> TASK STATEMENT
Wherever "each" appears in the records below, copy the line that holds it.

Collected data entries

________________

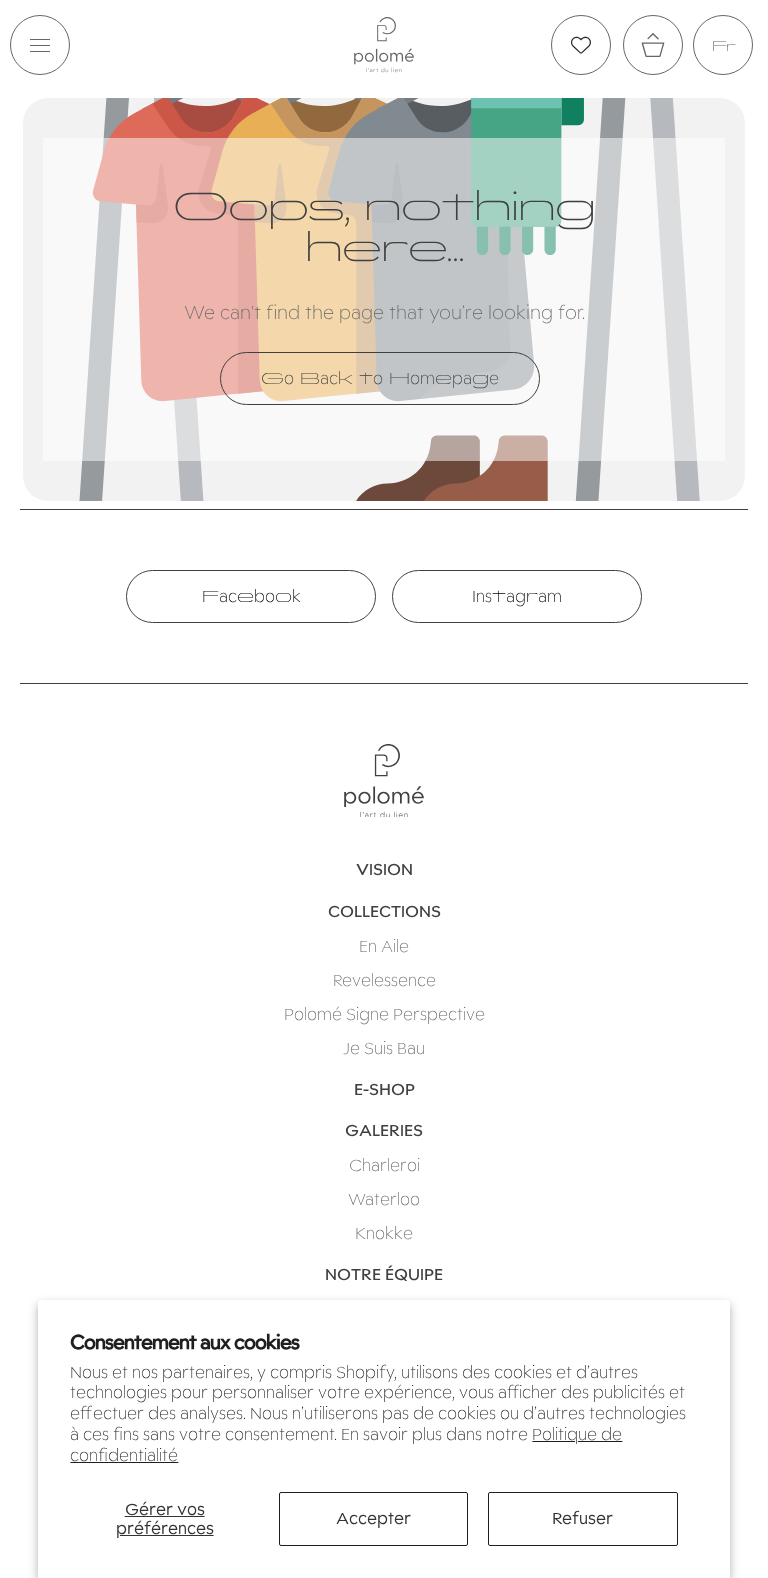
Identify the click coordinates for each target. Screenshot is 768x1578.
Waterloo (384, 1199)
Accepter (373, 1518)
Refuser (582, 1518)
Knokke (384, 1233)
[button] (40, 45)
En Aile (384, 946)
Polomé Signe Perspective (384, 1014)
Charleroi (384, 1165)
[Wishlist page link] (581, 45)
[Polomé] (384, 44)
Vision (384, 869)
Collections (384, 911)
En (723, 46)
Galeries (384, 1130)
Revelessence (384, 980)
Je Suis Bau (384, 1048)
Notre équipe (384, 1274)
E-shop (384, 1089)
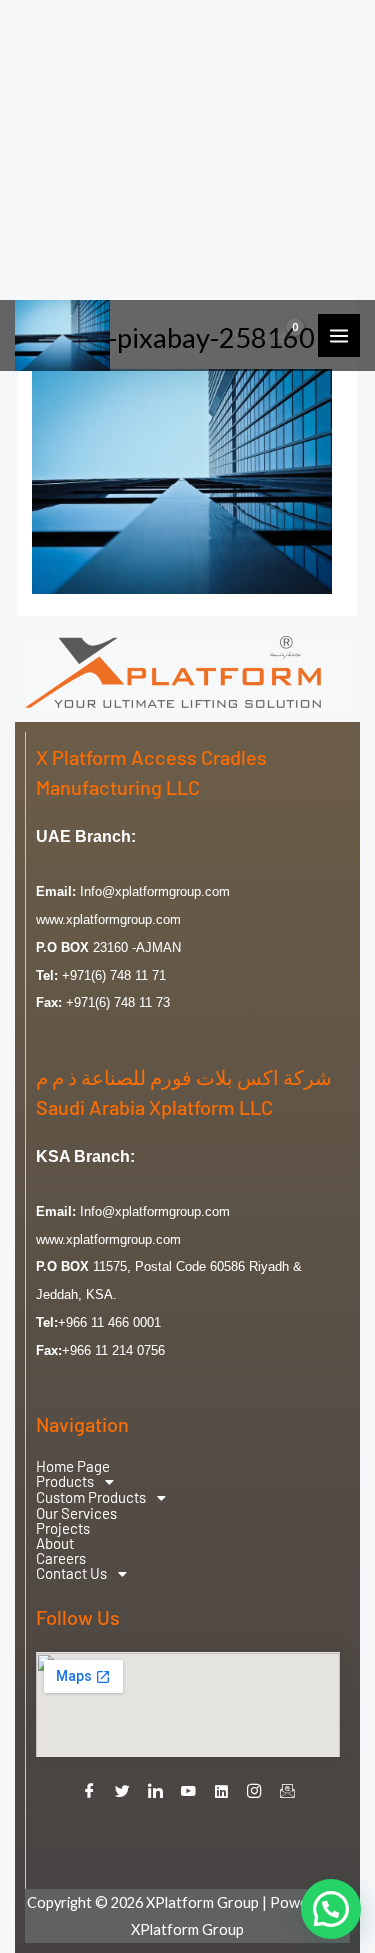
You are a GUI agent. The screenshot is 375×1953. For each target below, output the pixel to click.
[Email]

________________

> ANSWER SECTION
Identify the click coordinates for each target. Screenshot is 768x1578.
You are a GUI agent. The screenshot is 375×1953. For each target below, output the pixel to click.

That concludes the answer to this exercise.